WHAT IS REQUIRED ::
Word for word, the records below are to be set down again.

Stored data ::

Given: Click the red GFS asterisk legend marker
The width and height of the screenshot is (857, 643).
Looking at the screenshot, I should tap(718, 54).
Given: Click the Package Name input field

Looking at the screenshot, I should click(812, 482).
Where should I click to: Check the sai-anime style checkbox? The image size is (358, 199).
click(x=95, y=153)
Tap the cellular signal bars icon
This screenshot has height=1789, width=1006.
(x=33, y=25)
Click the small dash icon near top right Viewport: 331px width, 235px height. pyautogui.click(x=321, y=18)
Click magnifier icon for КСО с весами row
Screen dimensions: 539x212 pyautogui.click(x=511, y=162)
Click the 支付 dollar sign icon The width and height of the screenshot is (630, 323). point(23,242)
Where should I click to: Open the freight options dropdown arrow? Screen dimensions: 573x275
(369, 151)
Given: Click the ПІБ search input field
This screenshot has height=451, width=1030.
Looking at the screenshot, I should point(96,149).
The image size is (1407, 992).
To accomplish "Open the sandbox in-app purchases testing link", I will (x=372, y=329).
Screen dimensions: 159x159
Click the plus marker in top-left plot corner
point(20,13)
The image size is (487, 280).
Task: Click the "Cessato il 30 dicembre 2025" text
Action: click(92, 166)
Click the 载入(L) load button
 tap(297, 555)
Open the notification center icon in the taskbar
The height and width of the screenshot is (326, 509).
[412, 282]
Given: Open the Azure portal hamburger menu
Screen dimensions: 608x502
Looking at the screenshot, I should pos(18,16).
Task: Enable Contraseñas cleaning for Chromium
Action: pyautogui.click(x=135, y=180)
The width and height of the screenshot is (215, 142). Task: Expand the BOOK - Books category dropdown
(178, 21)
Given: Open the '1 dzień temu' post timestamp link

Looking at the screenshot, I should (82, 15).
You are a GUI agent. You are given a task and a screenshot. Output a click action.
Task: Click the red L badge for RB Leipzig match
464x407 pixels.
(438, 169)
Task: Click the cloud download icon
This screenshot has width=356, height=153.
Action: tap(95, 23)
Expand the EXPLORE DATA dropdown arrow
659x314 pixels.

ANSWER AREA ::
Given: Click the red GFS asterisk legend marker
The width and height of the screenshot is (857, 643).
Looking at the screenshot, I should tap(718, 54).
Given: Click the Package Name input field

Looking at the screenshot, I should click(812, 482).
Where should I click to: Check the sai-anime style checkbox? The image size is (358, 199).
click(x=95, y=153)
Tap the cellular signal bars icon
This screenshot has height=1789, width=1006.
(x=33, y=25)
Click the small dash icon near top right Viewport: 331px width, 235px height. pyautogui.click(x=321, y=18)
Click magnifier icon for КСО с весами row
Screen dimensions: 539x212 pyautogui.click(x=511, y=162)
Click the 支付 dollar sign icon The width and height of the screenshot is (630, 323). point(23,242)
Where should I click to: Open the freight options dropdown arrow? Screen dimensions: 573x275
(369, 151)
Given: Click the ПІБ search input field
This screenshot has height=451, width=1030.
Looking at the screenshot, I should point(96,149).
The image size is (1407, 992).
To accomplish "Open the sandbox in-app purchases testing link", I will (x=372, y=329).
Screen dimensions: 159x159
Click the plus marker in top-left plot corner
point(20,13)
The image size is (487, 280).
Task: Click the "Cessato il 30 dicembre 2025" text
Action: click(92, 166)
Click the 载入(L) load button
 tap(297, 555)
Open the notification center icon in the taskbar
The height and width of the screenshot is (326, 509).
[412, 282]
Given: Open the Azure portal hamburger menu
Screen dimensions: 608x502
Looking at the screenshot, I should pos(18,16).
Task: Enable Contraseñas cleaning for Chromium
Action: pyautogui.click(x=135, y=180)
The width and height of the screenshot is (215, 142). Task: Expand the BOOK - Books category dropdown
(178, 21)
Given: Open the '1 dzień temu' post timestamp link

Looking at the screenshot, I should (82, 15).
You are a GUI agent. You are given a task and a screenshot. Output a click action.
Task: Click the red L badge for RB Leipzig match
464x407 pixels.
(438, 169)
Task: Click the cloud download icon
This screenshot has width=356, height=153.
Action: tap(95, 23)
Expand the EXPLORE DATA dropdown arrow
659x314 pixels.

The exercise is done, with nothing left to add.